Si nous nous sommes beaucoup attardés sur le système et les combats de Enchanted Arms, c’est aussi parce que pour le reste, il n’y a guère de choses remarquables. Entre deux séances longuettes de dialogues et deux combats répétitifs, on évolue de façon ultra-linéaire dans des environnements d’abord communs, puis régulièrement magnifiques dans la seconde partie du jeu, notamment la somptueuse région de Kyôto, dont la beauté est percutante, avec ou sans équipement HD. En dehors des combats quelque peu vulgaires esthétiquement, Enchanted Arms est visuellement convainquant pour un premier RPG sur Xbox 360, mais sera très vite oublié quand l’heure de la relève Mistwalker aura sonné.
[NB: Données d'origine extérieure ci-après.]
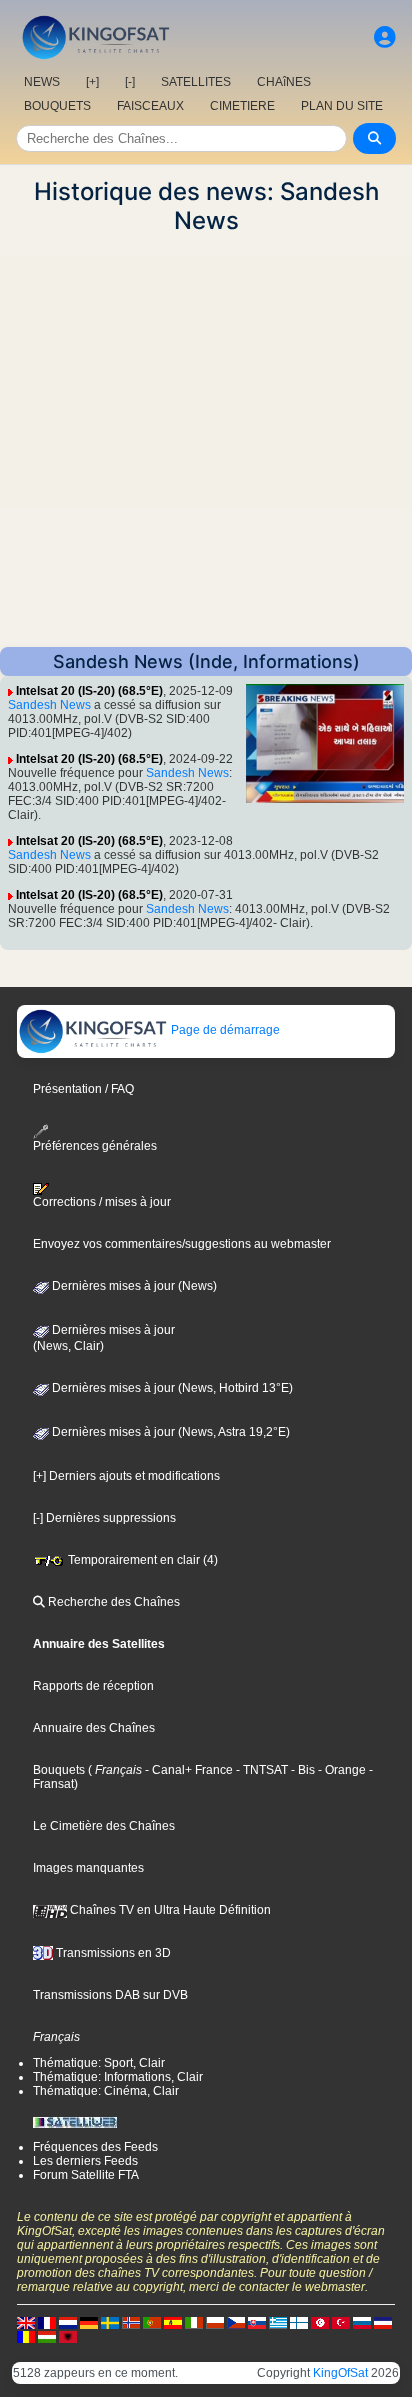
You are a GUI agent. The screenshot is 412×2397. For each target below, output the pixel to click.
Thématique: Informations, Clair (118, 2077)
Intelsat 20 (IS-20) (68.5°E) (89, 691)
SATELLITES (196, 82)
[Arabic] (320, 2322)
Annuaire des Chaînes (94, 1728)
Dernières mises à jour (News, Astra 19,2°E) (169, 1432)
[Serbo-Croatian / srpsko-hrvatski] (383, 2322)
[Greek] (278, 2322)
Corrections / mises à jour (102, 1202)
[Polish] (215, 2322)
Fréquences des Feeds (95, 2147)
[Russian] (362, 2322)
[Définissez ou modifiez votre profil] (385, 37)
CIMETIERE (242, 106)
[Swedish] (110, 2322)
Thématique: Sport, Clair (99, 2063)
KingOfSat (340, 2373)
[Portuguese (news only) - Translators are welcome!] (152, 2322)
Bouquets (59, 1770)
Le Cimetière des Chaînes (104, 1826)
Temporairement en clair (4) (141, 1560)
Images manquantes (88, 1868)
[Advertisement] (206, 441)
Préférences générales (95, 1146)
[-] (130, 82)
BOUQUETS (57, 106)
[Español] (173, 2322)
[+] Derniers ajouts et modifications (126, 1476)
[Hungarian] (47, 2336)
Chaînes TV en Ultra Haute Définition (169, 1910)
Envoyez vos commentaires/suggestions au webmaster (182, 1244)
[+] (92, 82)
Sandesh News (49, 705)
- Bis (301, 1770)
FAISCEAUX (150, 106)
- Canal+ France (187, 1770)
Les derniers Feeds (85, 2161)
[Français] (47, 2322)
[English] (26, 2322)
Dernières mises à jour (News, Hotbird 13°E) (171, 1388)
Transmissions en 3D (112, 1953)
En outre, et c’est ici que l’on réalise à quel points les comédiens de Enchanted Arms aiment user leur salive, le jeu de From Software a tendance à vous décomposer chaque étape à tel point qu’il a du mal à faire la distinction entre le débutant et le demeuré. Se faire expliquer, après 10 heures de jeu, qu’il faut appuyer sur A (l’unique bouton d’action de toutes façons…) pour placer un objet carré dans un orifice cubique, ça fait un peu Corky au pays des RPG. Du reste, Enchanted Arms ne réserve aucune singularité particulière dans ses phases de recherches, ce qui soulève malheureusement d’autant plus l’indigence de la trame et son manque de rythme perpétuel.